On these standards, both the USSR and China (as well as most other major socialist countries commonly called undemocratic) are much more democratic than the US or any western state. The approval ratings (even by western polls within these nations) are much higher than western nations. This is because both the authority and democracy is oriented towards workers as opposed to the owners (meaning that private property and owners/management profits is not prioritized over the workers/people who work for wages).
randint@lemm.ee 1 year ago
While it is possible for democracies to possess authoritarian elements, they are somewhat opposites of each other. Authoritarianism is characterized by the rejection of political plurality, and reductions in the rule of law, separation of powers, and democratic voting. The US embraces plurality and democratic voting, and also has a separation of powers. The government of the US does have its flaws, but it is by absolutely no means authoritarian. You are thinking about another word. While I’m not sure what that word is, ChatGPT suggests that it could be “illiberally democratic.”
GarbageShoot@hexbear.net 1 year ago
ChatGPT failed you. In a political philosophical sense, the US is extremely liberal, maybe the most liberal country in the first world (at least if you are white and look cishet, etc). That, however, is exactly the problem, as liberalism places power in the hands of the wealthy.
commiewithoutorgans@hexbear.net 1 year ago
To add on here, the fact that liberalism is a bankrupt ideology which is fully represented by the US including its worst aspects can really not be shown in a comment in such a thread. Domenico Losurdo, in one of my favorite books ever, spends hundreds of pages detailing this in “Liberalism: A Counter History.”
A much more easily digested but still incomplete essay can be found here: redsails.org/between-liberty-and-slavery/
randint@lemm.ee 1 year ago
Yeah, I guessed that when I saw it use the word liberal.

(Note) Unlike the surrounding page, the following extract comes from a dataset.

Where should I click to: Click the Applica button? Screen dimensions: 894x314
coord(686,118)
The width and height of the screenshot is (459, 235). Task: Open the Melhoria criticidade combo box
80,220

alcoholicorn@hexbear.net 1 year ago
It has more people in prison than any other country, both in absolute and per capita. As for democracy, letting the people choose between two candidates that represent the dictatorship of the bourgeoisie and pass laws accordingly, is not democratic. [This is evidenced by the actions of the that always benefit the capitalist class over the working class.](www.princeton.edu/~mgilens/Gilens homepage materials/Gilens and Page/Gilens and Page 2014-Testing Theories 3-7-14.pdf)
astral_avocado@lemm.ee 1 year ago
Lol you people are literally the worst most delusional basement incels I swear
DoiDoi@hexbear.net 1 year ago
Thanks for your contribution to the discussion! Great stuff as always.
astral_avocado@lemm.ee 1 year ago
Just sticking to the normal level your people operate at!